_Direction_. Reproduce the material from its beginning through the line containing "will [x=386, y=479].", substituting "computer-use agent" for every occurrence of "GUI agent" and leaving everything else unchanged.

++++ Data rows ++++

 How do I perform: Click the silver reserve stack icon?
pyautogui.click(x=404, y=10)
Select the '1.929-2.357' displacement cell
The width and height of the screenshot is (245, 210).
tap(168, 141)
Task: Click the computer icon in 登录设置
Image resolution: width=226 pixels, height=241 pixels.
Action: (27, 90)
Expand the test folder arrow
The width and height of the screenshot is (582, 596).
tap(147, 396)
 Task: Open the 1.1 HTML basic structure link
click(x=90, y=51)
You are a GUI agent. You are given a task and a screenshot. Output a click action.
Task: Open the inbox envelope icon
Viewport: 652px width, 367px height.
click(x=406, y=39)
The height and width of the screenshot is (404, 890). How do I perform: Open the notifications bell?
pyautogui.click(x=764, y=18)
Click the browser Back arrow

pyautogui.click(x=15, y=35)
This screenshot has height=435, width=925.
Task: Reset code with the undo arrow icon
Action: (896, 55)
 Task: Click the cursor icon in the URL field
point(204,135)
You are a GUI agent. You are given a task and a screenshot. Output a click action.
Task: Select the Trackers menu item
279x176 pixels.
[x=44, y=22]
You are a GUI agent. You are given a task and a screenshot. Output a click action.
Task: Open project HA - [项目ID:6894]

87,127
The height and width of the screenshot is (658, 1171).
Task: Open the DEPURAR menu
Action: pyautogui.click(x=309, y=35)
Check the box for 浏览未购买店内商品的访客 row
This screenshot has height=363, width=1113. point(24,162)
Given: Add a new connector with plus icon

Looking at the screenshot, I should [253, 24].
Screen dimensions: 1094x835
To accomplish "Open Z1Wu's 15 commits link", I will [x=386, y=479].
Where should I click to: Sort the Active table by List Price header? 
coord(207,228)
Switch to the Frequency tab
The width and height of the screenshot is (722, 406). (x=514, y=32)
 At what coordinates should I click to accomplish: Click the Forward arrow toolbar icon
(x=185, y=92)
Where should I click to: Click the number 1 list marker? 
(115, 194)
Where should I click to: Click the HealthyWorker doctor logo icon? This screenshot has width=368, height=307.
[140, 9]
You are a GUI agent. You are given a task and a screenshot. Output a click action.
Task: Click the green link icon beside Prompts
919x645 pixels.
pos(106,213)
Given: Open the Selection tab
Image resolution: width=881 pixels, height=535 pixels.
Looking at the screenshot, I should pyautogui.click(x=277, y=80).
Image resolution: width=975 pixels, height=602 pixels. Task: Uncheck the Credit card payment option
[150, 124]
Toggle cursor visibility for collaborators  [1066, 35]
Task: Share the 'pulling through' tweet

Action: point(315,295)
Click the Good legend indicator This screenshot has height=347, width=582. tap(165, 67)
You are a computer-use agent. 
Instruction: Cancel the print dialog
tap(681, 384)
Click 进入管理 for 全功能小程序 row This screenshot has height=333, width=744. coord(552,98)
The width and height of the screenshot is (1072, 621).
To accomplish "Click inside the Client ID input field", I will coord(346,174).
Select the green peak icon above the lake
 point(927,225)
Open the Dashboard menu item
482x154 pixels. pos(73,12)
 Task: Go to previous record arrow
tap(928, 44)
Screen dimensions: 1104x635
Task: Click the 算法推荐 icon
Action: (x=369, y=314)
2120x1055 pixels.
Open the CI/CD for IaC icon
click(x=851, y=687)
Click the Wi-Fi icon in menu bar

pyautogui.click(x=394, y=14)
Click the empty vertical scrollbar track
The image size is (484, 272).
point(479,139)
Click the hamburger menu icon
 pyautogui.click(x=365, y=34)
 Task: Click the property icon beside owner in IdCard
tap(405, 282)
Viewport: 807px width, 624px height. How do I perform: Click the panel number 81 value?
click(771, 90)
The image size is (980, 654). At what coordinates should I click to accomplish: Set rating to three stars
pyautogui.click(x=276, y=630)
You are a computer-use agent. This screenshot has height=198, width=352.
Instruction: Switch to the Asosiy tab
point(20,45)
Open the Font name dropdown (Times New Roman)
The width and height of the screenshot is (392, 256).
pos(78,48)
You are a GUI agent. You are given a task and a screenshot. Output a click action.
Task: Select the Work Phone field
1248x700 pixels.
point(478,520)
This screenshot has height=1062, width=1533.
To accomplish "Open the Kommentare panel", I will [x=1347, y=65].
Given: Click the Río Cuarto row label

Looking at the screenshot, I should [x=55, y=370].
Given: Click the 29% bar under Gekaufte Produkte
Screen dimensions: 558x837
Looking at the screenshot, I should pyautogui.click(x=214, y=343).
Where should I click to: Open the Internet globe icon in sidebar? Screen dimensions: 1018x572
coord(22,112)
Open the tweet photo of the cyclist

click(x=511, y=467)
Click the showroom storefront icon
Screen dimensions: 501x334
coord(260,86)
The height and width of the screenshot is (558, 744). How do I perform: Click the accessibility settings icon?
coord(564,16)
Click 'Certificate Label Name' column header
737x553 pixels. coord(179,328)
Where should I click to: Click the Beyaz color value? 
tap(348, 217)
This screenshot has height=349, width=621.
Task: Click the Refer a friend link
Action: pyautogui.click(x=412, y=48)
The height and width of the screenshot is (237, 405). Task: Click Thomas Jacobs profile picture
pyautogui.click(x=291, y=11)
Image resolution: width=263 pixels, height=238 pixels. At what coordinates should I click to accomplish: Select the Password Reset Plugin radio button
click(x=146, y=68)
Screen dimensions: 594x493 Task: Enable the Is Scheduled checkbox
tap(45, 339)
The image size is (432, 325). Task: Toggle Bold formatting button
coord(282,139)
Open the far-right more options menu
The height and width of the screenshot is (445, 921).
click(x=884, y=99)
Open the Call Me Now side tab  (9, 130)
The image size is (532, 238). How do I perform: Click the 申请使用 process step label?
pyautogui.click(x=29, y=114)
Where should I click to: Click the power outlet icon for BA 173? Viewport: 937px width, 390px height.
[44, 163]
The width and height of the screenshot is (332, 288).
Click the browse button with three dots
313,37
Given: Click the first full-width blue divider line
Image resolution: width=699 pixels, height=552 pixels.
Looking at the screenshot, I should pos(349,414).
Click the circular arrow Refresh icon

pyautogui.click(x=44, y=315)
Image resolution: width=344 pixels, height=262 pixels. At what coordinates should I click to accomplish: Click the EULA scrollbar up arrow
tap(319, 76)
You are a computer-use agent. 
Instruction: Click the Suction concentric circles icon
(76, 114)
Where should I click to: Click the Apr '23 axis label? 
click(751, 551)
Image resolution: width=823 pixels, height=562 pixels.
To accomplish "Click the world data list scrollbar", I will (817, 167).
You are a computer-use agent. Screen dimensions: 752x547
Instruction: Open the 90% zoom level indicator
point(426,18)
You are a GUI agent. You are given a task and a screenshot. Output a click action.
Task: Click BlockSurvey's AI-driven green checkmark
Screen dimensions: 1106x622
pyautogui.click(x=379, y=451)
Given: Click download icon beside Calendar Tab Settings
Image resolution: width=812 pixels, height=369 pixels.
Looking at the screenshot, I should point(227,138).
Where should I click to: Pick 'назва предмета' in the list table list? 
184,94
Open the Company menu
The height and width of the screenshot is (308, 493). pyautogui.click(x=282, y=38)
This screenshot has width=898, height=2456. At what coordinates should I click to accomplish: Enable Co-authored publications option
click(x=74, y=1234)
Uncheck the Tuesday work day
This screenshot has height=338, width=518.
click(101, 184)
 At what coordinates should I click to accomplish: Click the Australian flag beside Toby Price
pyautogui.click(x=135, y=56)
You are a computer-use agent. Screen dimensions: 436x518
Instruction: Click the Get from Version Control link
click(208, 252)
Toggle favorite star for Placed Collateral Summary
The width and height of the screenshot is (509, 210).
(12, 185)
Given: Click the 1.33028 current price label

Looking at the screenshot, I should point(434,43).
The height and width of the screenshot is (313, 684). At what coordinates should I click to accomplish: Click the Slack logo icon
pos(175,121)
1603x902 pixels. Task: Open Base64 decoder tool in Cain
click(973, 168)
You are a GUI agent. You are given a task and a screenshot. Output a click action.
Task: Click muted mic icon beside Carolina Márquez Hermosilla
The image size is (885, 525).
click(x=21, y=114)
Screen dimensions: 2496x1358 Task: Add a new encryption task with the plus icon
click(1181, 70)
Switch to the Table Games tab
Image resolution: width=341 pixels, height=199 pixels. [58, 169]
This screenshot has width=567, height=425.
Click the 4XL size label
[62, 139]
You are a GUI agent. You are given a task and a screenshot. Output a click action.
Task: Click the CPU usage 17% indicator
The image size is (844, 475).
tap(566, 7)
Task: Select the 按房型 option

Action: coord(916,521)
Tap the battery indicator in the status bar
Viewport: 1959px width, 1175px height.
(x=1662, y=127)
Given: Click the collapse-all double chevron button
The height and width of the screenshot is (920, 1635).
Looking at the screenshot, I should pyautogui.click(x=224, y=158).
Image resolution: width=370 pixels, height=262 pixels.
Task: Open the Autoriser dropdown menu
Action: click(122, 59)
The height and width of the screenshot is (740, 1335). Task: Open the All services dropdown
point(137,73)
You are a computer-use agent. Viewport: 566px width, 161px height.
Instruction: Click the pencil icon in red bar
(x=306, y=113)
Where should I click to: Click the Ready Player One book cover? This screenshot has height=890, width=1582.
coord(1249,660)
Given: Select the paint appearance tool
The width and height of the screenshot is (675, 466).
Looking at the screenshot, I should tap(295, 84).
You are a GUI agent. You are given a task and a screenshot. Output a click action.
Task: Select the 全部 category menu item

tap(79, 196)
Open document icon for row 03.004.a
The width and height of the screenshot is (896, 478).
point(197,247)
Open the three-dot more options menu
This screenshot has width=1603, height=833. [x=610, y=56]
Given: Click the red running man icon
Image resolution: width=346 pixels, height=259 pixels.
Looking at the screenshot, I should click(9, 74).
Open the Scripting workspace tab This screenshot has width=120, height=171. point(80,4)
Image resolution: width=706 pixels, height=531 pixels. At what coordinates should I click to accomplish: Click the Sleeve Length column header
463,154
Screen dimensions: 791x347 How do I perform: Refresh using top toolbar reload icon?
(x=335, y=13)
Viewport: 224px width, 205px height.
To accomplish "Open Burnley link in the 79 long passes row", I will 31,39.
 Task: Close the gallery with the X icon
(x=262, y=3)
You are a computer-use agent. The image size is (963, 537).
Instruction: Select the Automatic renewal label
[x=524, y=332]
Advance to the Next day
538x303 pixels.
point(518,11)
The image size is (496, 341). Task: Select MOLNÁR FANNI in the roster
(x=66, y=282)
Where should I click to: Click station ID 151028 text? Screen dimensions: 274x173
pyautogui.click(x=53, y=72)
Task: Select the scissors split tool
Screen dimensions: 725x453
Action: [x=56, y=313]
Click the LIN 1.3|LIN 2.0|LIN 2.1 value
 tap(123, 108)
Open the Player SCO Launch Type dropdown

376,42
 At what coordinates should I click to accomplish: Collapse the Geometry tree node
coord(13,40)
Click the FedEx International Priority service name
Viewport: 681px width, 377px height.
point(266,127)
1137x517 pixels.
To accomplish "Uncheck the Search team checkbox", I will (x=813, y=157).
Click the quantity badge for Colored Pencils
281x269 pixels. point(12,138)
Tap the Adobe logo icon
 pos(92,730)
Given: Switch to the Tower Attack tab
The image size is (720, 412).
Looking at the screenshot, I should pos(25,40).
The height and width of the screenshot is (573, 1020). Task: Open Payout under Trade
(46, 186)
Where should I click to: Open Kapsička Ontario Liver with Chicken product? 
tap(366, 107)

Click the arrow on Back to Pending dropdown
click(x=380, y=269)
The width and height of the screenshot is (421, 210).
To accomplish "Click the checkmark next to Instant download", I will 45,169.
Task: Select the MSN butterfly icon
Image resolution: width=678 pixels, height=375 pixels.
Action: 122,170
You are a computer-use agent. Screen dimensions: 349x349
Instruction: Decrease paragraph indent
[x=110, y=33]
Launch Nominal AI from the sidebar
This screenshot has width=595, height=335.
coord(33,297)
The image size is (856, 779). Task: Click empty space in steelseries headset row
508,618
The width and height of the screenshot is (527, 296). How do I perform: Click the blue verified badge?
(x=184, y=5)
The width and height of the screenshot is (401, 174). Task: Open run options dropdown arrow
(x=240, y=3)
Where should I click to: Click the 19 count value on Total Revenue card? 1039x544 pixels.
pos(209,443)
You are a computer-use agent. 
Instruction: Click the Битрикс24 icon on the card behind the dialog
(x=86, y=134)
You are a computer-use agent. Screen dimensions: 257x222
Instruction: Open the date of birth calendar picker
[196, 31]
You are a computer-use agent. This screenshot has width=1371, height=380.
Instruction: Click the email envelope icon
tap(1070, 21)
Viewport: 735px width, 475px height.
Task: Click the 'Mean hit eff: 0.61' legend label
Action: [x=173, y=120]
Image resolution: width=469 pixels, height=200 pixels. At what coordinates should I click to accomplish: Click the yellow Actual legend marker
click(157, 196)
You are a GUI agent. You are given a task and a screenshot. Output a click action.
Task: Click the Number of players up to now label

++++

_Solution for this problem_.
 How do I perform: Click the silver reserve stack icon?
pyautogui.click(x=404, y=10)
Select the '1.929-2.357' displacement cell
The width and height of the screenshot is (245, 210).
tap(168, 141)
Task: Click the computer icon in 登录设置
Image resolution: width=226 pixels, height=241 pixels.
Action: (27, 90)
Expand the test folder arrow
The width and height of the screenshot is (582, 596).
tap(147, 396)
 Task: Open the 1.1 HTML basic structure link
click(x=90, y=51)
You are a computer-use agent. You are given a task and a screenshot. Output a click action.
Task: Open the inbox envelope icon
Viewport: 652px width, 367px height.
click(x=406, y=39)
The height and width of the screenshot is (404, 890). How do I perform: Open the notifications bell?
pyautogui.click(x=764, y=18)
Click the browser Back arrow

pyautogui.click(x=15, y=35)
This screenshot has height=435, width=925.
Task: Reset code with the undo arrow icon
Action: (896, 55)
 Task: Click the cursor icon in the URL field
point(204,135)
You are a computer-use agent. You are given a task and a screenshot. Output a click action.
Task: Select the Trackers menu item
279x176 pixels.
[x=44, y=22]
You are a computer-use agent. You are given a task and a screenshot. Output a click action.
Task: Open project HA - [项目ID:6894]

87,127
The height and width of the screenshot is (658, 1171).
Task: Open the DEPURAR menu
Action: pyautogui.click(x=309, y=35)
Check the box for 浏览未购买店内商品的访客 row
This screenshot has height=363, width=1113. point(24,162)
Given: Add a new connector with plus icon

Looking at the screenshot, I should [253, 24].
Screen dimensions: 1094x835
To accomplish "Open Z1Wu's 15 commits link", I will [x=386, y=479].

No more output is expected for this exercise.